PROBLEMS TO WORK ON.
[a] In the article on the Phillies' championship parade, restate the passage from "Paul Owens, the" up to and including "at Veterans Stadium.", substituting "spectators" for "sardines".
[b] According to the article on the Phillies' championship parade, how many fans were estimated to line the parade route?
[c] List every person whose words the article on the Phillies' championship parade quotes directly.

** start of PASSAGE PROVIDED **

Wilmington Morning News - October 23, 1980

Championship feeling will last forever

 

By Ray Finocchiaro, Staff Correspondent

 

PHILADELPHIA – A day later, the feeling was still there. For another year, in fact, no matter who is left or where the team is picked by the experts for 1981, the Phillies are world champions.

 

They will savor it a lot longer than that, however. The taste of champagne is fleeting, but the inner feeling of winning the World Series will last forever.

 

The Phillies fans who waited 30 years for another World Series and 98 years for a world championship saluted the Phillies in a triumphant march down Broad Street yesterday. All was forgiven, everybody was a winner. Choke City had become the City of Champions.

 

Paul Owens, the Phils' player personnel director, appeared to be having the best time of all watching the team he built being honored for reaching baseball's pinnacle. After traveling the parade route lined by an estimated 500,000 fans, Owens addressed the 85,000 sardines who crowded into JFK Stadium, several hundred yards away from Tuesday night's victory site at Veterans Stadium.

 

"You are beautiful fans," Owens said. "Just your reaction today made it worthwhile for me and my kids."

 

Manager Dallas Green added, "You people are beautiful and this baseball team is beautiful."

 

Pete Rose told the cheering crowd, "I've been in the World Series five times, but there is no doubt in my mind that you people are the greatest."

 

Mike Schmidt, voted the Series MVP, said he never saw so many sincere people as he did in the parade. "Take this championship and savor it, because you deserve it," he said.

 

Yesterday's euphoria was a spillover of Tuesday night's celebration in the Phils' claustrophobic locker room.

 

"It was the greatest 25-man team victory in the history of the National League," said catcher Bob Boone, who redeemed a forgettable season with a solid postseason performance, including a World Series played on a severely bruised left foot.

** end of PASSAGE PROVIDED **
** start of GIVEN INFORMATION **

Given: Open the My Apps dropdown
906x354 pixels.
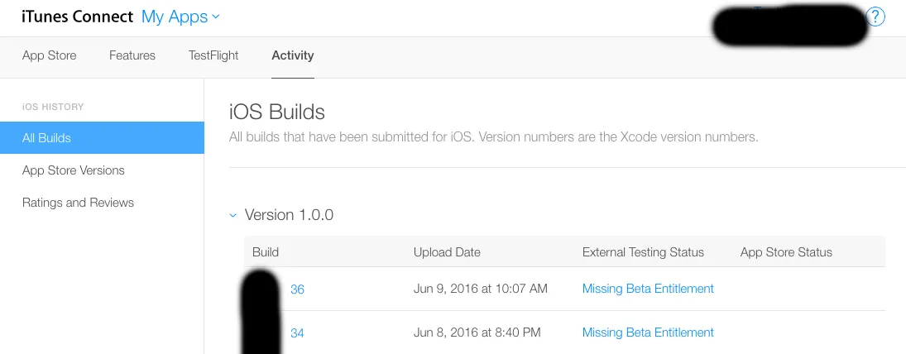Looking at the screenshot, I should pyautogui.click(x=180, y=17).
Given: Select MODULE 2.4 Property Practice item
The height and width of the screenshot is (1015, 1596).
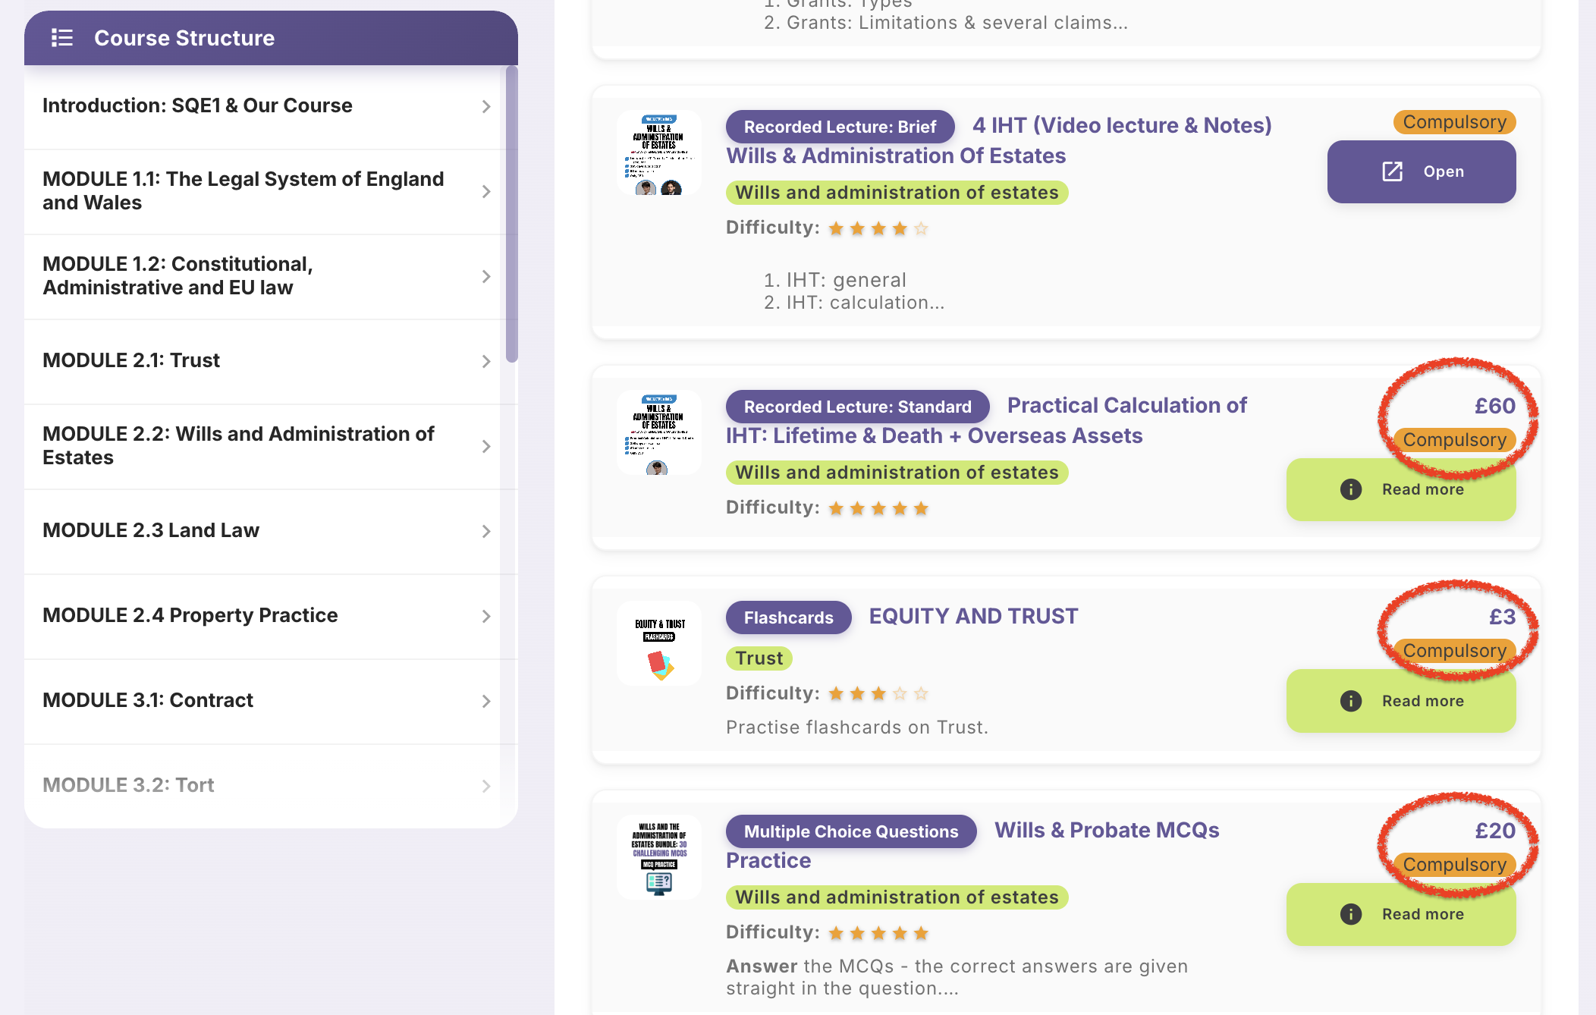Looking at the screenshot, I should click(x=190, y=615).
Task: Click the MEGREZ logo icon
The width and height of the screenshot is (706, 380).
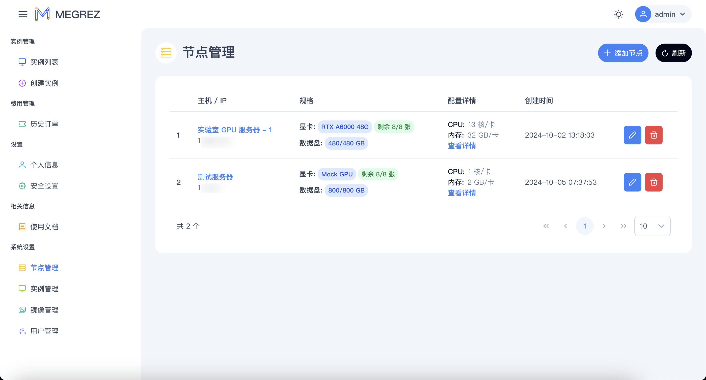Action: (42, 14)
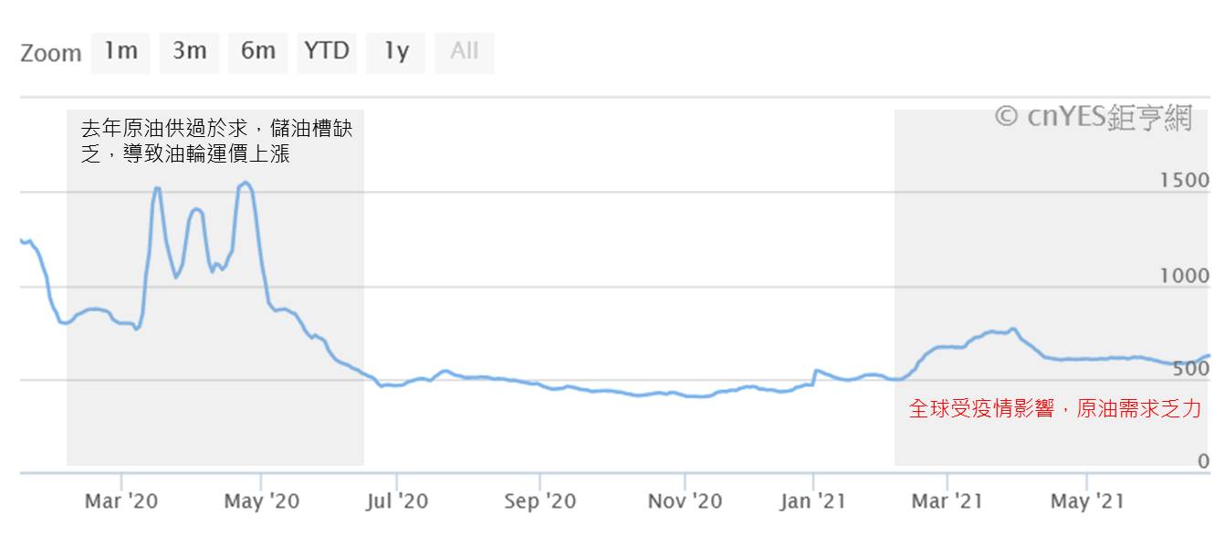1225x548 pixels.
Task: Click the Mar '20 axis label
Action: [x=121, y=501]
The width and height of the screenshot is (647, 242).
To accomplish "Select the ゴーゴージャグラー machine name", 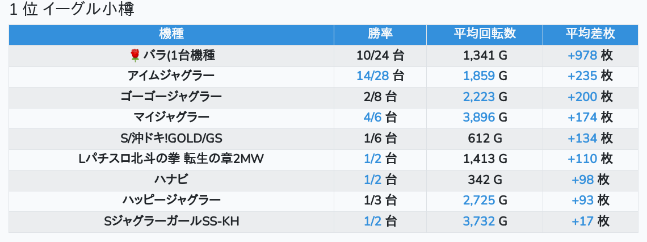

** end of GIVEN INFORMATION **

SOLUTIONS FOR EACH TASK.
[a]
Paul Owens, the Phils' player personnel director, appeared to be having the best time of all watching the team he built being honored for reaching baseball's pinnacle. After traveling the parade route lined by an estimated 500,000 fans, Owens addressed the 85,000 spectators who crowded into JFK Stadium, several hundred yards away from Tuesday night's victory site at Veterans Stadium.

[b] An estimated 500,000 fans.

[c]
Paul Owens
Dallas Green
Pete Rose
Mike Schmidt
Bob Boone